Todo resulta más sencillo cuando no piensas en qué estás haciendo. Levantas la vista de la hoja en blanco y ves un café ya frio tras permanecer 15 minutos en reposo. Por un momento, un instante miserable, te sientes tentado a escribir sobre la energía cinética de las partículas en los cuerpos calientes, pero entonces, salvador, brilla en tu retina el reflejo de un arrugado envoltorio de Twix encajado en un rebosante (de colillas) cenicero. Vuelta a la realidad de lo banal, bien por tí.
Te distraes, miras arriba, a izquierda y a derecha.

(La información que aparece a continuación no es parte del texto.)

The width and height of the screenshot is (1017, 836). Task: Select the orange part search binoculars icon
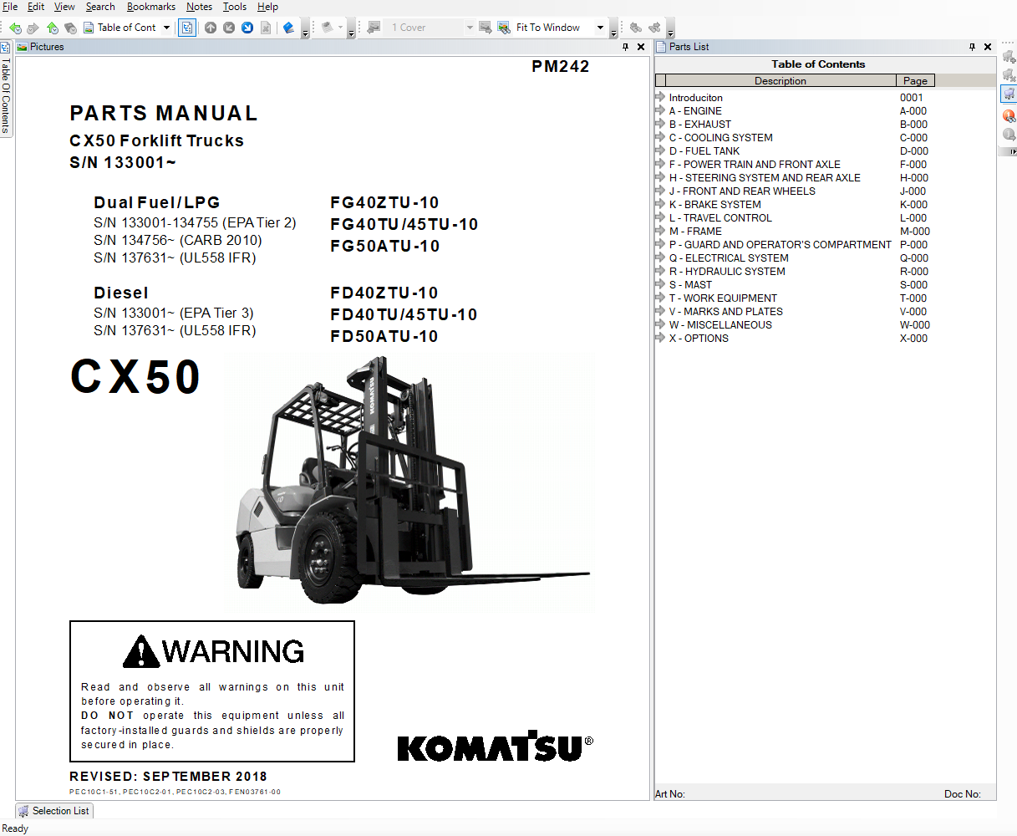(1009, 115)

Contemplas las juntas de los ladrillos en la pared sin nada en la cabeza y, mecánicamente, recoges el bolígrafo que habías dejado sobre la mesa con la sana intención de continuar escribiendo.
Al cabo de diez minutos de pasear la mirada hueca por la cafetería y desdibujar el comienzo de un boceto escrito, te haces a la idea de que el poco café que resta está definitivamente intragable de frio y de que en la oficina deben estar echándote de menos... ¿o no?

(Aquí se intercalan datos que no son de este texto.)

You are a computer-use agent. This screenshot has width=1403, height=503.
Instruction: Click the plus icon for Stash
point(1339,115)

Da igual. Prolongas tu descanso con el bolígrafo rellenando línea tras línea sin decir nada, sin pretender decir nada... Cruel analogía de un típico día en tu vida.
Es curioso como el cuaderno aparenta querer decirte algo cuando ni tu mismo eres consciente de lo que estás escribiendo a medida que lo haces, este absurdo desvarío que, en tu inocencia, consideras literatura. Literatura barata, pero literatura.
Es hora de levantarse y dirigir los pasos hacia la oficina, han pasado 30 minutos desde que te fuiste y no hay duda de que alguien estará contando el tiempo que ha transcurrido desde que decidiste irte de ese falso mundo de fábula que te permite pagar el café...
Nunca un café solo te había dicho tanto.